(Stored records)
──────────
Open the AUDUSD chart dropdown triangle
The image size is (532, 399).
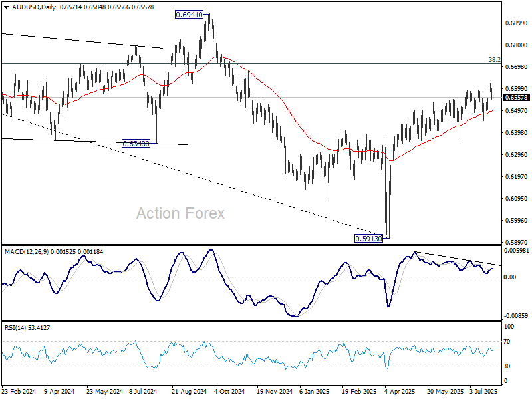[x=7, y=7]
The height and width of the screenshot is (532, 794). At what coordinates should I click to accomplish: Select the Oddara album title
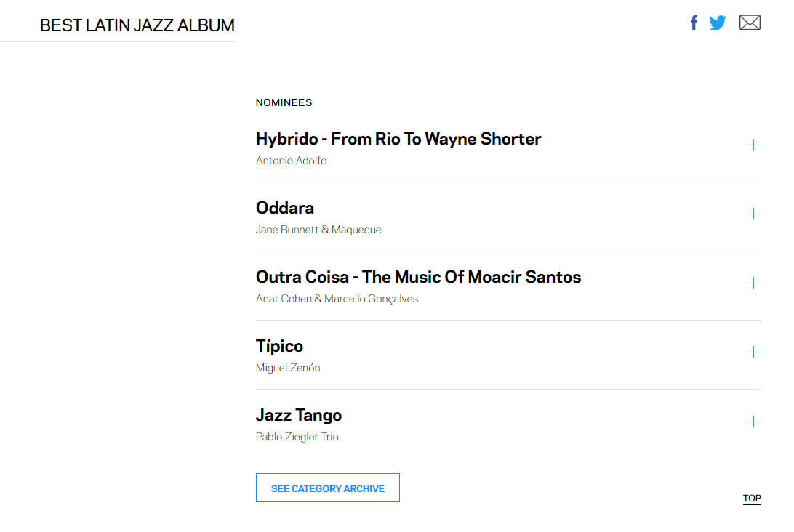(285, 208)
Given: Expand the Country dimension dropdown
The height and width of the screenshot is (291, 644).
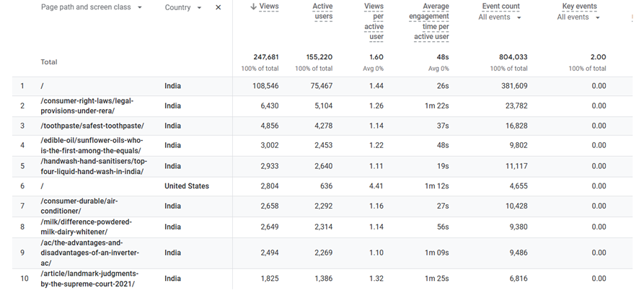Looking at the screenshot, I should [x=199, y=7].
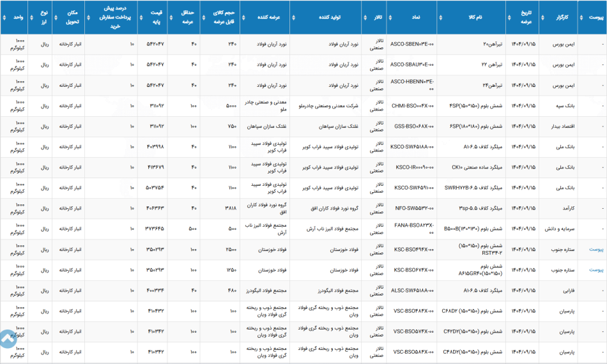The image size is (607, 364).
Task: Click sort arrows on تولید کننده column
Action: point(293,18)
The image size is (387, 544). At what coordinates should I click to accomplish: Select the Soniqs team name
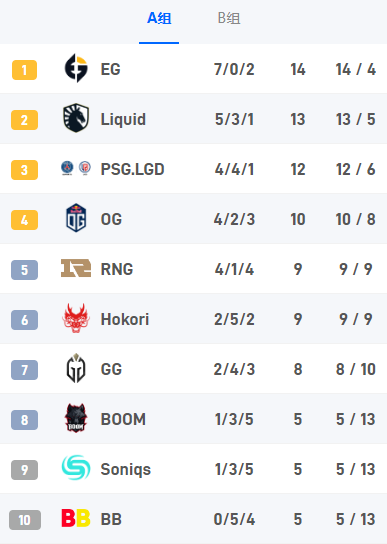click(126, 469)
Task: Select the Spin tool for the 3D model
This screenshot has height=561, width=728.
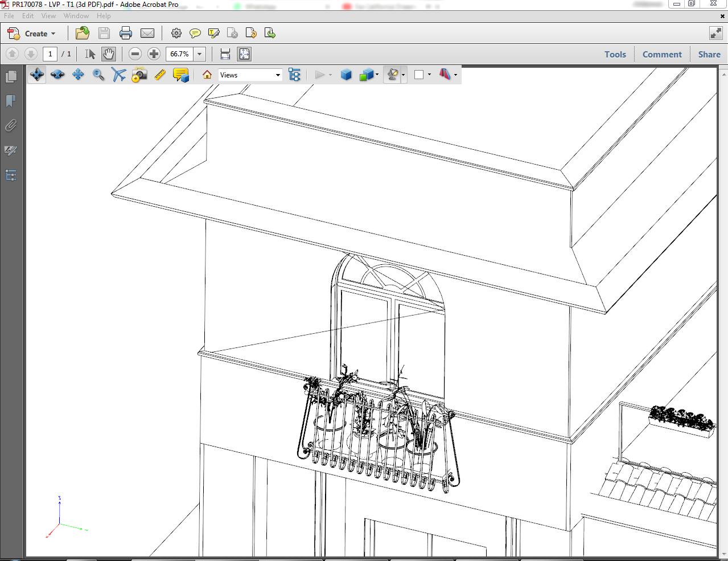Action: click(x=57, y=74)
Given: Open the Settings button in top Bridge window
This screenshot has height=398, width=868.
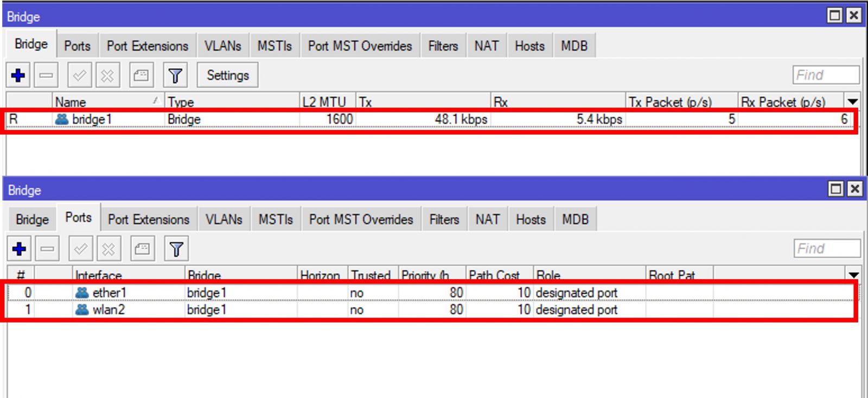Looking at the screenshot, I should 227,75.
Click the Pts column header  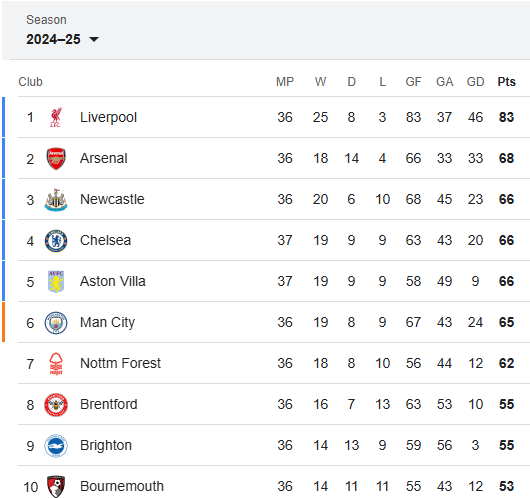506,82

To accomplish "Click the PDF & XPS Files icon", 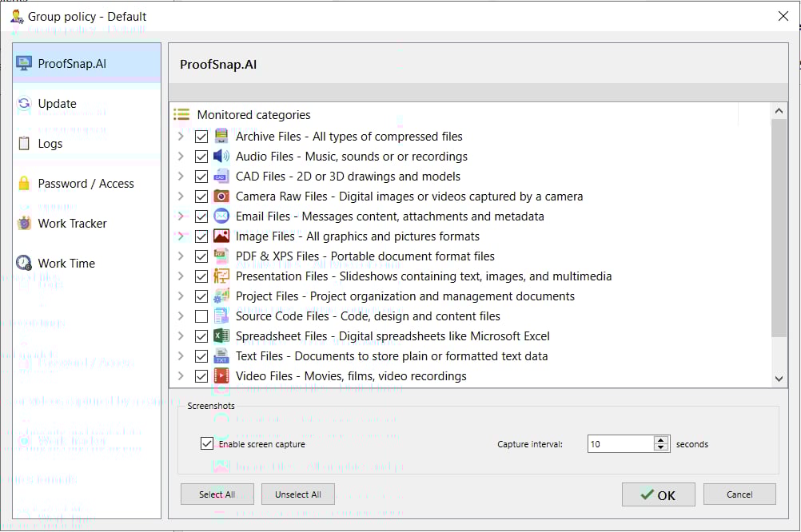I will tap(221, 256).
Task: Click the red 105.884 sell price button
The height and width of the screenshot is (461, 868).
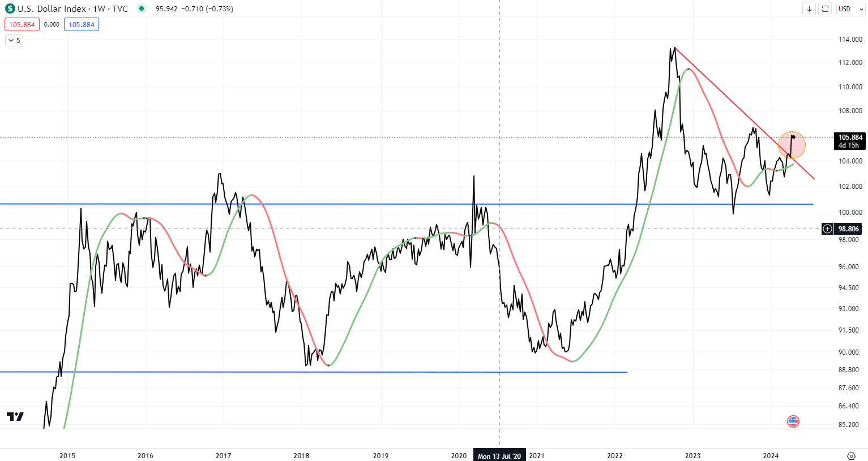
──────────
Assignment: Search term "Open": return each line of the data that contains it.

Finished task:
Open the AUDUSD chart dropdown triangle
Given: Open the Settings button in top Bridge window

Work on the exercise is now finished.